▶ Requirement A
Output the section of the passage on prohairesis between "And then, since" and "blind and deaf?", inclusive, word for word.

And then, since our prohairesis is a faculty so important and placed above everything else, must it come and tell us that the most powerful of the things that are is the flesh? One would have not tolerated this statement even if the flesh itself had said to be the most powerful thing. Now, Epicurus, what is it that declares this? That compiles "On the end", "The Physics", "On the Standard"? That has let your beard grow long? That writes, when dying: "While we spend our last and at the same time blessed day..."? Your flesh or your prohairesis? You acknowledge, then, to have something better than the flesh and are you not mad? Are you indeed so blind and deaf?

What then? Does anyone disparage the other faculties? Far from it. Does anyone say that there is no need or promotion outside of the faculty of prohairesis? Far from it. This would be crazy, impious, ungrateful towards Matter Immortal. Matter Immortal gives back to each its own value. For there is a certain use in the ass but not as much as in the ox; there is a use in the dog but not so big as in a household slave; there is a use in a household slave but not so big as in the citizens; there is also a use in these but not so big as in the magistrates. Yet because some things are better we must not disparage the utility that is provided by the other things too. Also the faculty of expression has a certain value, but not so big as the faculty of prohairesis. When, then, I say this, do not think that I am urging you to neglect the expression, for I am not urging you to neglect your eyes or ears or hands or feet or clothes or shoes. But if you try to know from me: "Of the things that are which one is, then, the most powerful?" What to say? The faculty of expression? I cannot; but that of prohairesis, when it becomes right. For this is the faculty that uses that one and all the other arts and faculties, both small and great. When this happens successfully, a good man is born. When this fails, a bad human being is born. Through prohairesis we are misfortuned or fortuned, we blame each other or we are well pleased; in short prohairesis is what engenders unhappiness when it is neglected and happiness when it obtains our diligence.

▶ Material for this task
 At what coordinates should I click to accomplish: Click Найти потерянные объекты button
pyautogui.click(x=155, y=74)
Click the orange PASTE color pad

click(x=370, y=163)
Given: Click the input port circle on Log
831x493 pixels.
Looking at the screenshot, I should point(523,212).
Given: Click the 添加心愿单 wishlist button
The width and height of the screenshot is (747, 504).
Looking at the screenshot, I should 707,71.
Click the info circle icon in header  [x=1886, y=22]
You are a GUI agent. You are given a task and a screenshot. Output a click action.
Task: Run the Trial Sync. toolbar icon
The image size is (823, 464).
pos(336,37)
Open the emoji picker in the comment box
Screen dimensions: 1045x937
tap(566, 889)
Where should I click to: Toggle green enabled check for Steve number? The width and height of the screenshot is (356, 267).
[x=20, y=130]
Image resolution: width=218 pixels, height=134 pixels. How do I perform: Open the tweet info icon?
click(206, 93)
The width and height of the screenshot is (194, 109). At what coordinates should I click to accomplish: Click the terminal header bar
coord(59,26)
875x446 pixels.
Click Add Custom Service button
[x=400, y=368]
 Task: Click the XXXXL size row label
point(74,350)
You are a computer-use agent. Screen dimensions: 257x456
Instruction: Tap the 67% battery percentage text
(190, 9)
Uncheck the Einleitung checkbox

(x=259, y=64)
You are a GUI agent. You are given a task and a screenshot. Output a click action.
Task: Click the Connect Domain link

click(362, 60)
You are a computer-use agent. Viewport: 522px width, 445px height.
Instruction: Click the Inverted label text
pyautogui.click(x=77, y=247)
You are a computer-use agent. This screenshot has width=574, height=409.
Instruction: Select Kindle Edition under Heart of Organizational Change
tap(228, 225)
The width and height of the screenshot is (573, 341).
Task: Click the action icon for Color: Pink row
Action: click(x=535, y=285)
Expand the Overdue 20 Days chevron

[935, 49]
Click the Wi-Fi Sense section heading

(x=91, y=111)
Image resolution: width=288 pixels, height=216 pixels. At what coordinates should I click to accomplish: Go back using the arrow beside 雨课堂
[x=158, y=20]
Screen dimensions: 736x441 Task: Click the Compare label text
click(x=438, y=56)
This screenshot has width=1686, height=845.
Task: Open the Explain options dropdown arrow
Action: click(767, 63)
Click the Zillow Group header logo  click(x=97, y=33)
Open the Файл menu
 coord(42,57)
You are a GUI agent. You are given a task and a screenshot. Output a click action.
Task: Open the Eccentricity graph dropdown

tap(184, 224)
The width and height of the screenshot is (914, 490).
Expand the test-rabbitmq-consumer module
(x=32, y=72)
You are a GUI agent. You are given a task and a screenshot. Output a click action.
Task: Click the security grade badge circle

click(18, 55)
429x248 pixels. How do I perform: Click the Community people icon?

▶ Requirement B
Return, unchanged, only the lines of the rows between the lines holding "875x446 pixels." and "Action: click(767, 63)", inclusive.

▶ Final answer A
And then, since our prohairesis is a faculty so important and placed above everything else, must it come and tell us that the most powerful of the things that are is the flesh? One would have not tolerated this statement even if the flesh itself had said to be the most powerful thing. Now, Epicurus, what is it that declares this? That compiles "On the end", "The Physics", "On the Standard"? That has let your beard grow long? That writes, when dying: "While we spend our last and at the same time blessed day..."? Your flesh or your prohairesis? You acknowledge, then, to have something better than the flesh and are you not mad? Are you indeed so blind and deaf?

▶ Final answer B
875x446 pixels.
Click Add Custom Service button
[x=400, y=368]
 Task: Click the XXXXL size row label
point(74,350)
You are a computer-use agent. Screen dimensions: 257x456
Instruction: Tap the 67% battery percentage text
(190, 9)
Uncheck the Einleitung checkbox

(x=259, y=64)
You are a GUI agent. You are given a task and a screenshot. Output a click action.
Task: Click the Connect Domain link

click(362, 60)
You are a computer-use agent. Viewport: 522px width, 445px height.
Instruction: Click the Inverted label text
pyautogui.click(x=77, y=247)
You are a computer-use agent. This screenshot has width=574, height=409.
Instruction: Select Kindle Edition under Heart of Organizational Change
tap(228, 225)
The width and height of the screenshot is (573, 341).
Task: Click the action icon for Color: Pink row
Action: click(x=535, y=285)
Expand the Overdue 20 Days chevron

[935, 49]
Click the Wi-Fi Sense section heading

(x=91, y=111)
Image resolution: width=288 pixels, height=216 pixels. At what coordinates should I click to accomplish: Go back using the arrow beside 雨课堂
[x=158, y=20]
Screen dimensions: 736x441 Task: Click the Compare label text
click(x=438, y=56)
This screenshot has width=1686, height=845.
Task: Open the Explain options dropdown arrow
Action: click(767, 63)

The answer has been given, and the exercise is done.